In an interview with Casino Enterprise Management Managing Editor Marian Green, National Indian Gaming Association (NIGA) Chairman Ernie Stevens Jr. reflects on the organization’s legacy of leadership in support of tribal gaming and sovereignty, including the 30 strong years of offering its annual Indian Gaming trade show. The interview explores NIGA’s achievements and challenges that lie ahead.
Casino Enterprise Management: Talk a little bit about the founding of NIGA and why that was so important.
Stevens: Indian gaming begins and ends with tribal sovereignty—the sovereign authority of tribes to govern actions on our lands. Tribal sovereignty is recognized in the U.S. Constitution and through hundreds of treaties, federal laws and Supreme Court decisions.
Contemporary Indian gaming stems from the local decision-making of tribal leaders who had the vision of determining the future of their communities. Without a doubt, Indian gaming is Indian Self-Determination.
These relatively recent Indian gaming efforts took place in the late 1960s and 1970s. They were almost immediately met with legal and legislative challenges from state governments and the commercial industry.
To address these challenges, in 1985, a handful of tribal leaders put their minds together to protect Indian gaming.
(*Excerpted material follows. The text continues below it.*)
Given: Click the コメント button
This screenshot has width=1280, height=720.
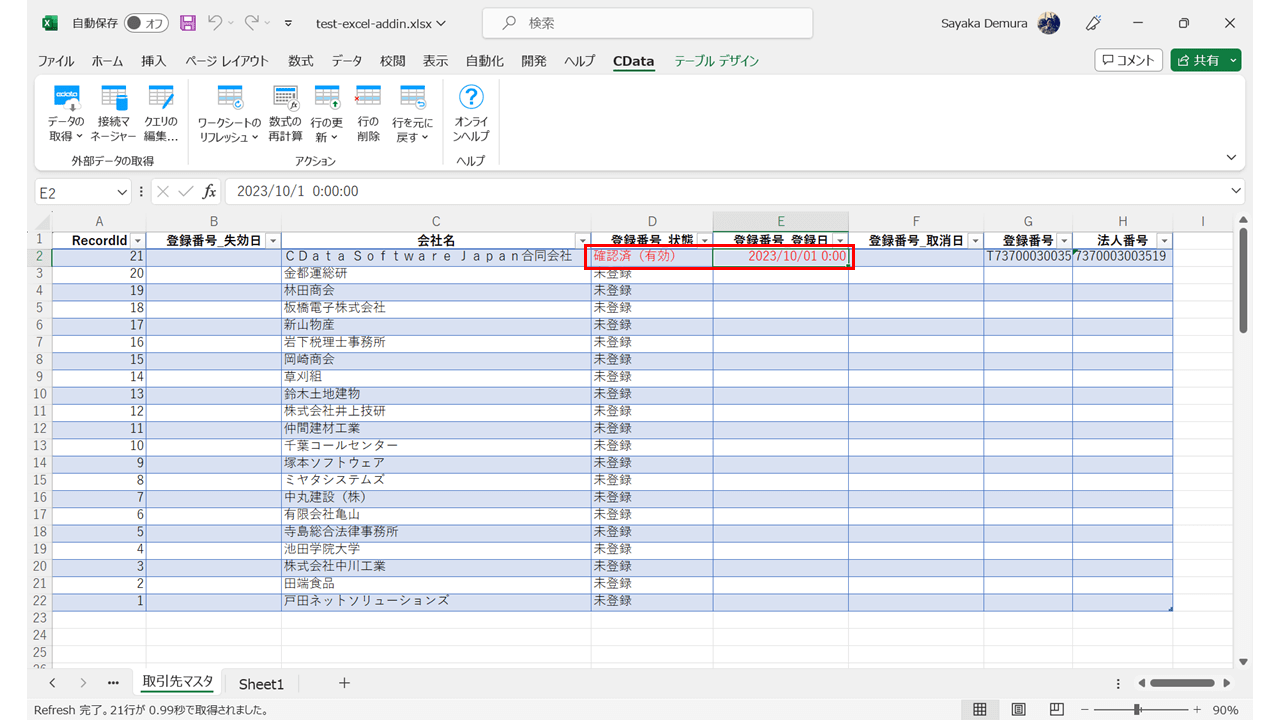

These tribes established the National Indian Gaming Association with the vision of giving Indian Country a united voice in Washington, D.C. before Congress and the Executive Branch. NIGA united behind the mission of protecting tribal sovereignty and promoting Indian gaming as a way to develop tribal economies. Our purpose was to educate legislators and the public about Indian gaming.
These core principles and purpose have served our membership and all of Indian Country well, and they continue to guide NIGA to this day.
CEM: It really has been quite a positive economic story.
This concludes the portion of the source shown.